Given text:
=-=-=-=-=

Your core point – that it’s so easy to assume things are universal when they’re not at all – is considerably more moving than Passage. It occurs to me that if the developers of Every Day the Same Dream had had more time, they could have easily incorporated a “character choice” at the beginning – male/female, straight/gay, nationality, etc. and still put the same game in front of it and it would have been just as disturbing because who you are is rather irrelevant in that game. In Passage, arguably the only actually genuine message is that we all eventually die. Having just played through it with AJ’s lens as a caveat, the rest of it seemed quite as… I don’t want to say offensive, but… you know, two notches down from offensive, as she suggests.
Nice work, AJ. I kind of wish I’d played the game before, so as to compare the experience of “then” to what I experienced after reading your work. That would have been a fantastic straight-white-male-sees-different-things comparison.
I didn’t find it as affecting as most but it certainly made me look at the format of games differently; they didn’t have to be sprawling experiences, they could be interactive vignettes that communicated simple things very simply.
That’s what I saw in Passage, a creator boiling down his life with his partner to a few simple mechanics and elements — the graphics for both characters are supposed to look like Jason and his wife as well, albeit in highly abstract form. The game space is also highly abstract — it’s a representation of time and your ‘journey’ — so meeting your partner isn’t like walking down to the grocery store and picking up a vegetable, it’s just a manifestation of your little guy meeting the love of his life at some point, which is likely to happen to most people sooner or later.
Sure, there could be no love interest appear, causing you to walk the long road alone; or there could be a chance that relationships wouldn’t work out leaving ghosts/memories behind; or your ‘life’ partner could leave you prematurely; or a bolt of lighting or car could hit you (or your partner) randomly, but I think these things could get in the way of the core message.
I can understand your reservations with the locked in gender and sexuality of your character though and how that in itself could be a barrier as well. But for me, like The Marriage, Passage is as much an appoximation of the creator’s view as it is anything else, and both of them were by straight white males. Perhaps Passage could have done with something else to make having a partner more… I dunno, ‘rewarding’ or positive.
Judging by your suggestions though, sounds like there’s room for a sequel. 😉
By the way, I always loved Raitendo’s Passage in 10 Seconds, in the same way I loved The Gutter.
@Gregg: Yeah, I understand Passage as personal, rather than universal, and I think it works all right in that sense. But it gets treated as more universal I guess than I am personally comfortable with.
As for it being about the death, maybe that would work better for me if who died first was random.
I’ve never been impressed with Passage. I said much of what I would say about Passage about Dear Esther a while back, so I won’t repeat it here, but I always did find it curiously unaffecting. I think part of that is because of how little trouble there was. Passage is almost like an approximation of the kind of life I dread having: predictable, go-through-the-motions, no excitement.
“I have to admit. Peaches is exactly what a lot of art games feel like to me… At some point I swear I’m going to write about Passage.”
Ahhh, mission complete. 😉
Look at it in the context of the game about the blocks of ice and the child; it’s about how forming relationships with people always holds you back, but also increases the value of what you do have. Yes, the “get wife” element is a little daft, but as Gregg said, in the context of “the right one” it makes perfect sense.

=-=-=-=-=

Collected material:
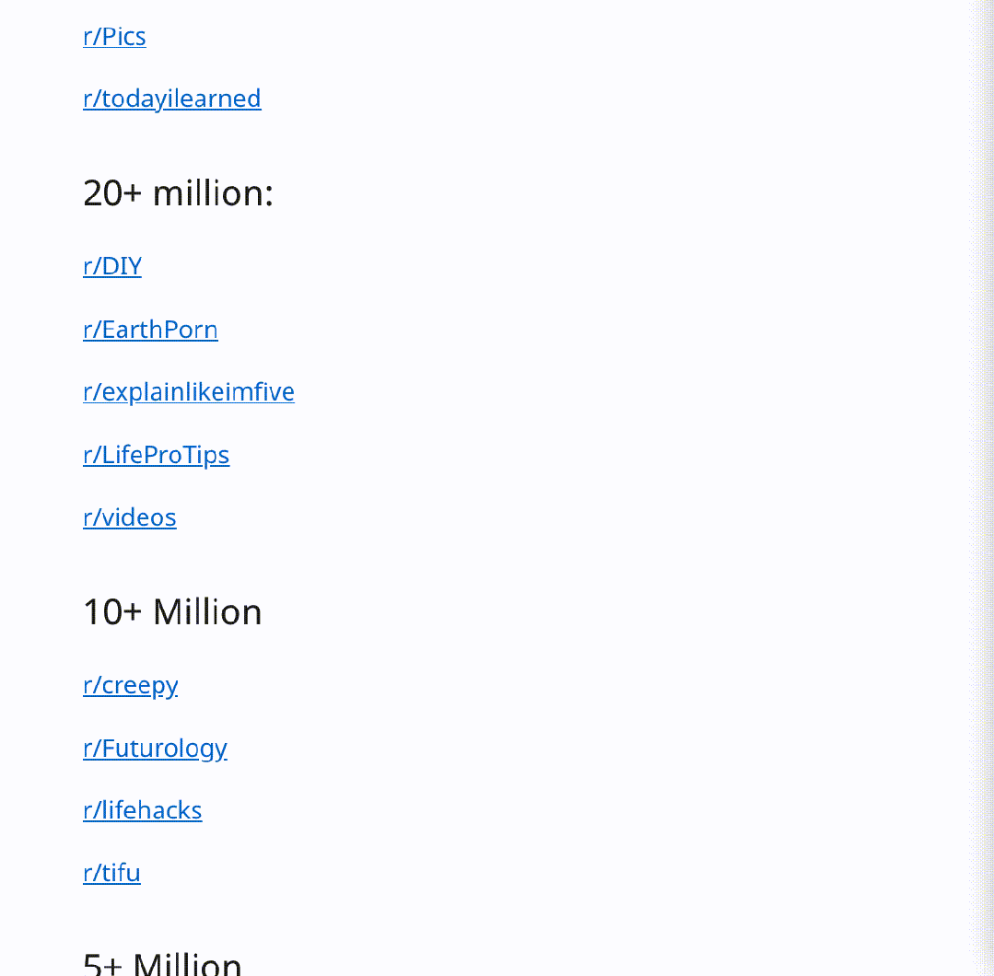Select the "10+ Million" heading
The width and height of the screenshot is (994, 976).
(x=172, y=612)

=-=-=-=-=

Problems and tasks:
• 1. Could you reproduce the comments on Passage above word for word, beginning at the words "Judging by your" and stopping after the words "loved The Gutter."?
• 2. Can you resume the comments on the game Passage, picking up right after their last sentence?

Results in order:
• 1.
Judging by your suggestions though, sounds like there’s room for a sequel. 😉
By the way, I always loved Raitendo’s Passage in 10 Seconds, in the same way I loved The Gutter.

• 2.
What would happen if you changed the game to be a female character with a male spouse? It would still explore the same dynamic of a partner who slowly comes to realise that their partner is inevitably holding them back from their various plans, but values them regardless. I personally think this idea that love will hold you back at certain things is important, as I see so many 20 something’s wrestling with it constantly. And that is the way it should be, because if at no point do your partners needs and desires stop you doing something, then they’re probably not having much say in the relationship. The message is enormously simple, but for whatever reason we don’t have much practice in our society talking about how relationships are simultaneously burdens and treasures, and that our lives together are temporary.
Anyway, passage is a victim of it’s own success; if it spoke to less people, we wouldn’t assume it spoke to everyone, and piss people off by emphasising their differences.
“it’s about how forming relationships with people always holds you back, but also increases the value of what you do have.”
But exploring with a wife only really increases your score, and who plays Passage to get a high score? One reason that I think Gravitation is more valuable as a game is that playing to get a higher score can be a rewarding experience. (I have no intention of elaborating on what I mean by “as a game.”)
I haven’t played it, and it appears that the website hosting it no longer exists, so I guess I won’t. 🙁
I’m a straight white male.
I have been searching, ever since I first began to view video games as an artistic medium, for a game that encapsulates the same discoveries of humanity as the movie Eternal Sunshine of the Spotless Mind, which I for a very long time considered my favorite movie, and perhaps the most artistic piece I’d seen in any medium.
At first glance, it looks like this game could’ve achieved that.
After reading your criticisms, it appears that the message of the game is too narrow, and does not speak to a broad enough section of humanity to be as artistic as I’d hoped.
Here are a few simple things to change to make this game possibly one of the most artistic endeavors of the medium:
1) Gender selection. Let the player choose his/her identity.
2) Spouse selection. Let the player chose a mate. Alternatively, make the in-game partner a genderless pixelated character. You could also do this for the first one, but then the meaning might be lost a little.
3) Have one randomly-generated scripted moment: the end. It’s 50-50 that you die before your partner or she/he dies before you.
4) Give in-game incentive to bringing along a partner. A strong desire for a partner early on. Perhaps the partner can give you infinite extra lives, perhaps certain other AI will treat you differently if your identity is tied to your spouse.
I think, with these changes, this game could’ve been something I’d use in discussions. Maybe we’ll see that game one day.
Thanks for visiting, Orion!
If you think that Passage would be right for you, find it and play it. Sure, I spoilered it, but it just takes five minutes, so see for yourself how you feel.
I have Complicated Feelings about Eternal Sunshine too.
I think it’s fair that Passage doesn’t let the player choose starting gender or the gender of the spouse, if we accept that the game is about one person’s experience rather than trying to be a universal experience. Autobiography is totally valid. It’s just a stretch for me to pretend I identify with it.
I do like the idea of making the death at the end random. It’s just… not fair (or very realistic) that the woman always dies first.
Orion — as a shot in the dark, maybe you’d like Walk Or Die? It doesn’t have any particular connection to Eternal Sunshine that I can think of, but if someone said to me “I’d like something kind of like Passage that doesn’t situate a straight white married male in an abstract landscape so as to present his experience as universal,” that’s what I’d recommend.
(Did recommend, kind of. Or maybe the game in that link would work for you — I haven’t played it because I use a Mac.)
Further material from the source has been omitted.